On imagine volontiers les ascètes indiens errants et solitaires, notamment les Nāth Yogī, ces disciples de Gorakhnāt, thaumaturges et adeptes du Hatha Yoga, célèbres depuis le XIIIe siècle pour leurs exploits et, à ce titre, héros de ballades chantées dans toute l'Inde du Nord. Mais, s’ils sont d’infatigables pérégrins, ils possèdent également des modes d’organisation bien établis, en particulier monastiques, grâce auxquels ce mouvement sectaire assure sa pérennité. C’est à ces monastères, point d’ancrage d’une tradition d’itinérance, que ce livre est consacré.
Il propose une description et une analyse de la complémentarité de deux types de monastères, les monastères communautaires dans lesquels les ascètes se réunissent autour des symboles et de rites partagés, et les monastères personnels, transmis de maître à disciple au sein d’une lignée.

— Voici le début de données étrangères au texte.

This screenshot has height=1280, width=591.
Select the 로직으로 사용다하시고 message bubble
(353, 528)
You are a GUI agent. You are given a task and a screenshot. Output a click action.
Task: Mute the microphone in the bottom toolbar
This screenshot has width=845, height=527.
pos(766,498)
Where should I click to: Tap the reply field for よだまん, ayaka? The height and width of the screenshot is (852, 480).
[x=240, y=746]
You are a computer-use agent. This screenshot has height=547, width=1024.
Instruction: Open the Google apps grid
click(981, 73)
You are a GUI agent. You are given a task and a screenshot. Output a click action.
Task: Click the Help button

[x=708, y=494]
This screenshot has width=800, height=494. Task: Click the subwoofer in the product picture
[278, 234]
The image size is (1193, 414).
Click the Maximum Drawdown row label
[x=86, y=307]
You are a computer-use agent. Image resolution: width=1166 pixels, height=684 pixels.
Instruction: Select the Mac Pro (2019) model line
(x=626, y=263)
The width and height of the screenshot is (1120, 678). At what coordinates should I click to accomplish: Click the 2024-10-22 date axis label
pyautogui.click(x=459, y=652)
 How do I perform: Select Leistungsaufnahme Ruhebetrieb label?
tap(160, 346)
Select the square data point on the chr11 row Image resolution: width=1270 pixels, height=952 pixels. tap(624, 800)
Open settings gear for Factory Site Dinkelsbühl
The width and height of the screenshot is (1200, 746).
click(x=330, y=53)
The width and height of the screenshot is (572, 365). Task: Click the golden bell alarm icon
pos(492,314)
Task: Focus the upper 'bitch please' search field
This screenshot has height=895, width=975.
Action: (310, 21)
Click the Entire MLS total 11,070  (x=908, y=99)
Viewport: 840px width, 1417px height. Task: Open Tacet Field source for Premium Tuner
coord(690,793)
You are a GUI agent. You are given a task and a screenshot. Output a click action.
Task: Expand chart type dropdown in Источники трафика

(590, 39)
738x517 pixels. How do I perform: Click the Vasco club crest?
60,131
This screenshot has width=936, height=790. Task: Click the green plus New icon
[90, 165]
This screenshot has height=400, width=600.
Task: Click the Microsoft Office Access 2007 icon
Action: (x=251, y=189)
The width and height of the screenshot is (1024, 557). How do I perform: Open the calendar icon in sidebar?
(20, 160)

Le monastère de Kadri-Manjunath à Mangalore (Karnataka) est le type même du monastère communautaire : nous verrons que l’intronisation du supérieur y est l’occasion, tous les douze ans, d’une grande célébration, précédée d’un pèlerinage à pied, long de six mois, entre Nasik et Kadri, réitération d’un mythe fondateur lié au dieu Parashurām et illustration de l’histoire religieuse complexe de cette région.
Les monastères personnels, ici ceux de Fatehpur dans la Shekhavati (Rajasthan) et de Asthal Bohar en Haryana, sont en revanche le lieu d’innovations, souvent liées à un changement de patronage : un accent mis sur la dimension dévotionnelle derrière le culte du guru et le développement de l’hagiographie, un nouvel intérêt pour les activités caritatives, une ouverture aux laïcs mise en évidence lors de la cérémonie fastueuse tenue à Fatehpur pour leur bénéfice et caractérisée par un sacrifice qui se veut « védique ».
Ce livre présente la richesse et la diversité des institutions et des orientations qui concourent, derrière l’atomisation des pratiques individuelles, à faire des Nāth Yogīs une tradition sectaire vivante et cohérente.